Während die PDS ihre enge Verbindung zur KPdSU betonte, wirkten an ihrem Programm bekannte Köpfe der westdeutschen extremen Linken mit (Moreau 2002b: 179). So heißt es im Programm:
„Hinter dem Schlagwort einer ’weltweiten Friedensverantwortung’ Deutschlands stecken aber immer noch alte Ziele: die weltweite Sicherung von Rohstoffquellen, Absatzmärkten und Einflusszonen für das deutsche Kapital, die jetzt – vom Ost-West-Konflikt befreit – angestrebt werden. [...] Das bundesdeutsche Kapital ist an der Unterdrückung eines großen Teils der Welt führend beteiligt.“ (Moreau 2002b: 179).
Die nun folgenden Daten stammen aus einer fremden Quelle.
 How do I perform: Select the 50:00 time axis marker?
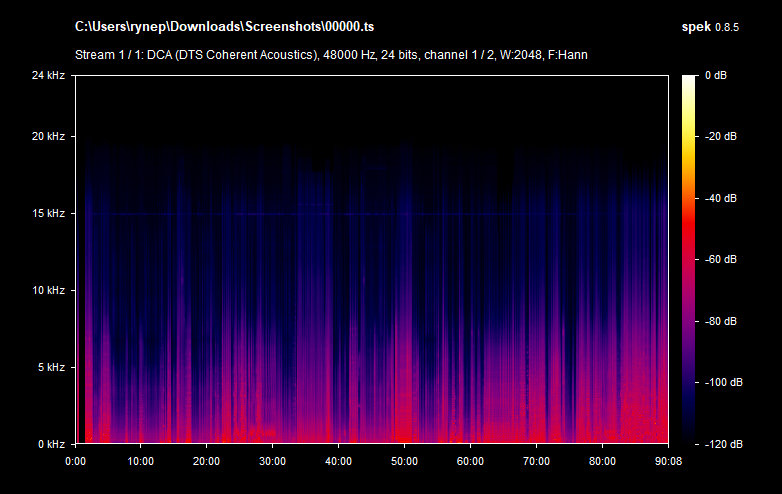coord(404,461)
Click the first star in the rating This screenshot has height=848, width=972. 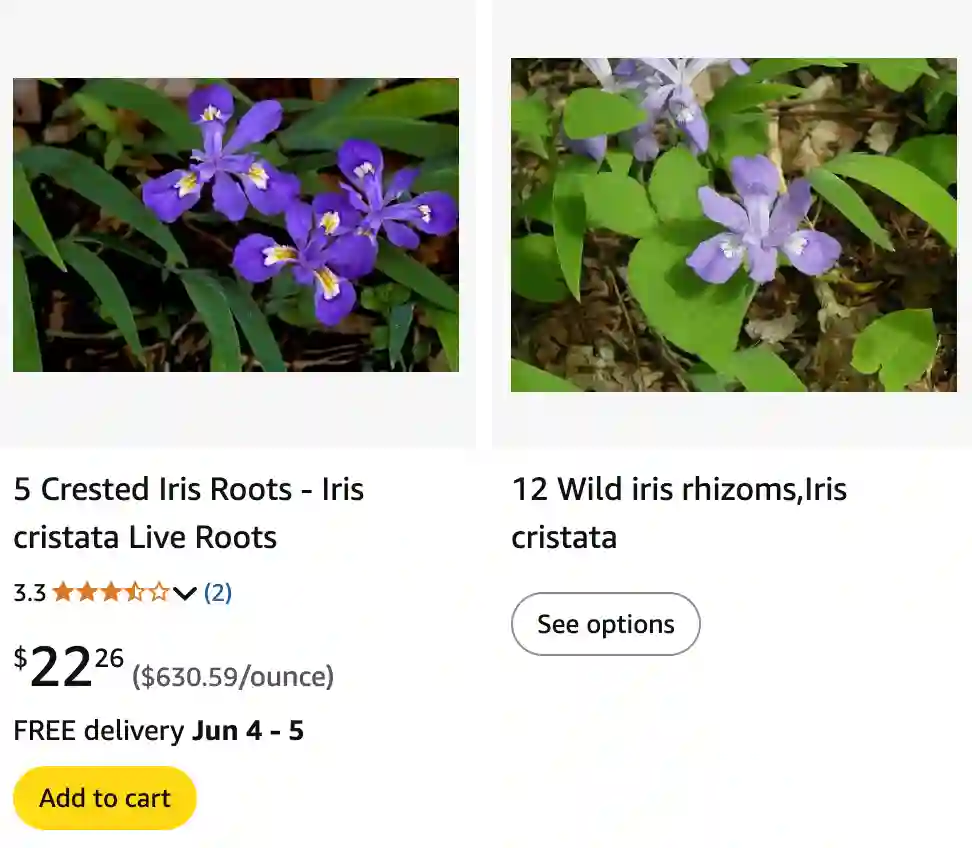(x=62, y=592)
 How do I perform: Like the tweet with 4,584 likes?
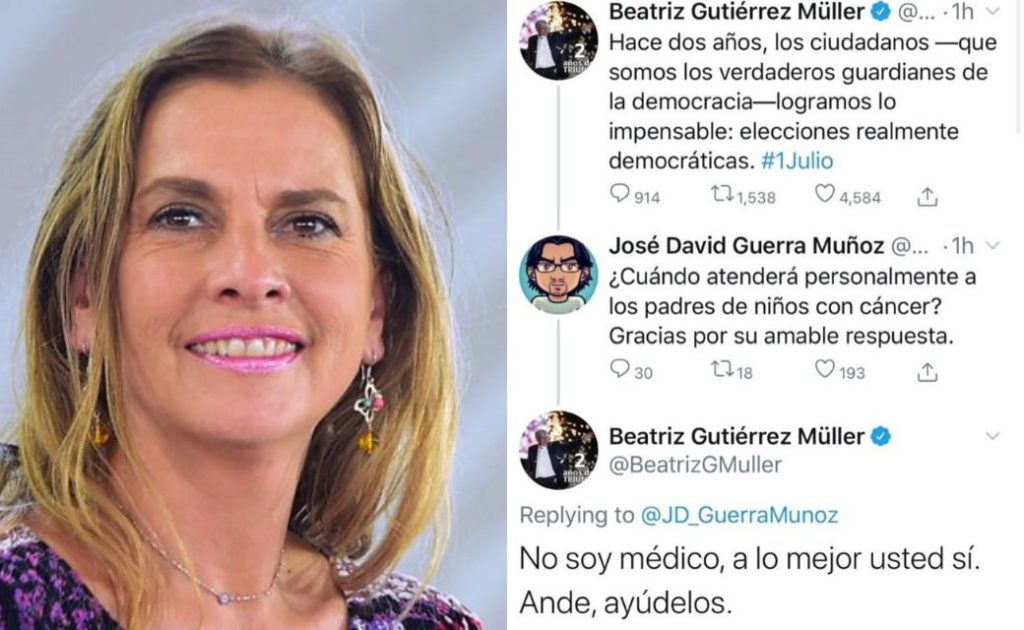coord(825,194)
Es wird als möglicher Kriegsgrund einzig die Marktwirtschaft anerkannt. Die PDS erhebt weitere Forderungen nach der „Entmilitarisierung und Zivilisierung der internationalen Beziehungen“ und lehnt „militärische Interventionen der NATO in Krisengebieten“ ab, wenngleich sie sich nicht als pazifistisch ansieht (Moreau 2002b: 180, 188). Langfristig strebt die PDS die Auflösung der NATO an und fordert, Russland müsse integraler Bestandteil einer zu schaffenden „nichtmilitärischen europäischen Friedens- und Sicherheitsordnung“ unter Führung der OSZE sein (Moreau 2002b: 180). Als zweite Säule der Friedenspolitik sieht die PDS die UNO, die die „negativen Tendenzen, die von den deregulierten, entfesselten Finanzmärkten ausgehen, zurückdrängen“ soll und fordert „Aktionen gegen Steuerparadiese“ (Moreau 2002b: 180). Nach den Terroranschlägen des 11. September 2001 erklärte sich die Partei mit den US-Bürgern solidarisch und verurteilte die Anschläge als „totalitär“ und „menschenverachtend“ (Moreau 2002b: 180). Indirekt macht die PDS die USA für die Terroranschläge jedoch selbst verantwortlich, indem sie den US-Regierungen vorwirft, das Land zu einer „unilateralen Weltherrschaft zu verdammen“ und damit unausweichlich zum Ziel des Terrorismus’ zu werden (Moreau 2002b: 181). Sie verweist auch auf die amerikanischen „Verbrechen“ (Hiroshima, Vietnam, Bagdad, Jugoslawien) und ergänzt diese durch die „Verbrechen“ des Kapitalismus’ und der Globalisierung, als deren Urheber sie die USA ausmacht (Moreau 2002b: 187). Sie lehnt weiter einen Militärschlag ab und sieht in der Beseitigung von Armut, Unterentwicklung und Ungleichheit in der Teilhabe von Bildungschancen die Lösung (Moreau 2002b: 181). Die PDS lehnt ferner militärische Selbstverteidigung ab und begrenzt den Verteidigungsfall auf Justiz und Polizei (Moreau 2002b: 181).
[...]
[1] Wie z.B. der HBV-Sekretär Bodo Ramelow aus Gießen, der seit November 2001 Vorsitzender der PDS-Landtagsfraktion im thüringischen Landtag ist (Moreau 2002b: 152).
[2] So der ehem. Ramelow-Nachfolger bei der HBV Angelo Lucifero, der auch in Organisationen wie der „Antifa“ und dem VVN-BdA aktiv ist (Moreau 2002b: 152).